The reason why is new statistical capabilities that can use all of that data and apply artificial intelligence to improve aspects all over a bank's operations. Artificial intelligence, or machine learning, consists of advanced algorithms that analyze large chunks of data and, over time, learn to recognize cause and effects within the data.
For example, banks are already using machine learning to prevent and stop identity theft. Specialized software reviews millions of transactions from debit and credit cards, attempting to determine what a fraudulent charge looks like compared to a legitimate charge. Once complete, the bank feeds customer transactions into the algorithm in real time. The algorithm can instantaneously predict if that transaction is likely to be fraudulent or not. If the algorithm is confident enough, that transaction could be declined, saving the bank money and protecting a consumer's identity.

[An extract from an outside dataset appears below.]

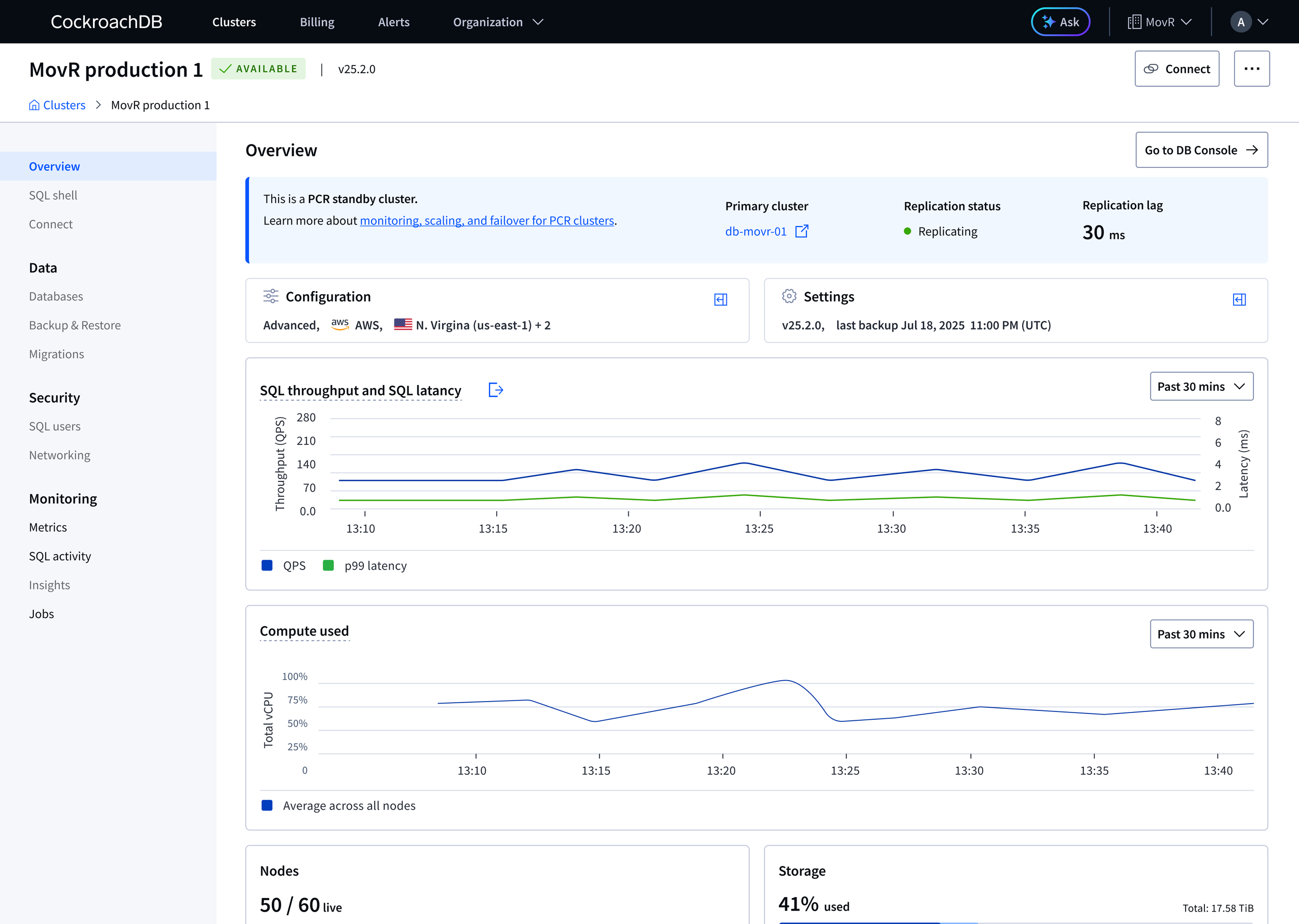Viewport: 1299px width, 924px height.
Task: Open monitoring, scaling, and failover link
Action: (x=487, y=221)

A similar application of this technology was behind IBM's successful Jeopardy appearance, where its artificial intelligence computer, Watson, defeated two of the game show's greatest previous champions. The software interpreted the question, referenced its database of information, and returned an answer in the form of a question.
Like Watson, banks have lots of available data points on lots of different things. With machine learning, that data can inform management decisions, drive automation, create efficiency, and lower risk.
Machine learning can be applied to risk management to improve credit decisions. It can be used to predict optimal cross-selling opportunities for every customer in the bank. It's being used to trade stocks, bonds, and commodities.
It can even be used to automate many customer service functions. USAA, for example, is already using IBM's Watson to automatically answer customer questions online. The sky is truly the limit.